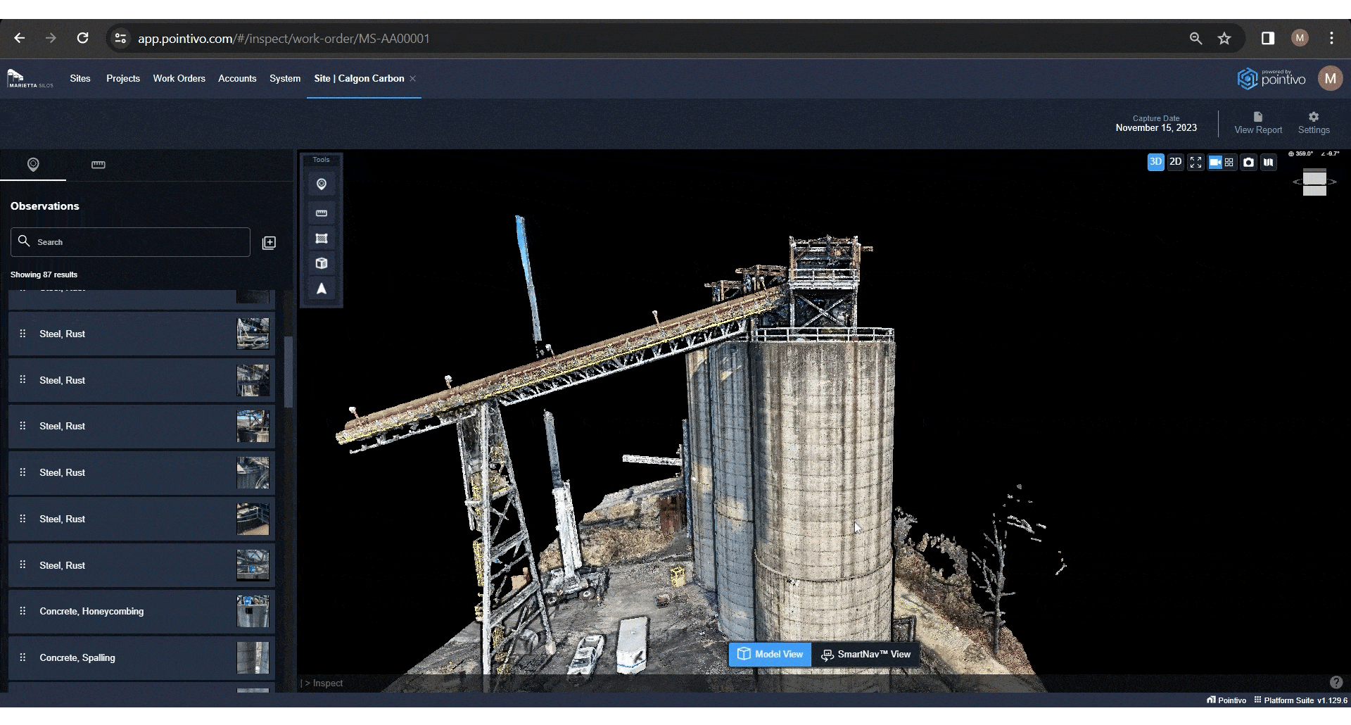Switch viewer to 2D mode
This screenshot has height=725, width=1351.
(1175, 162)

---

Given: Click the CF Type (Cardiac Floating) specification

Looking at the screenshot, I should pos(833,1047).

...

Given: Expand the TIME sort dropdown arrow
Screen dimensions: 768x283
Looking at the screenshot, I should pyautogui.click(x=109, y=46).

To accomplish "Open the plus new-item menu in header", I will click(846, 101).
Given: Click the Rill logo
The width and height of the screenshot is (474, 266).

■ Required task ■
Can you write out the records from the line with "Switch viewer to 2D mode" up to and including the line with "(1175, 162)", swapping "screenshot" for "image" and keeping everything else the same? Leave the pictures out.

■ Exercise result ■
Switch viewer to 2D mode
This image has height=725, width=1351.
(1175, 162)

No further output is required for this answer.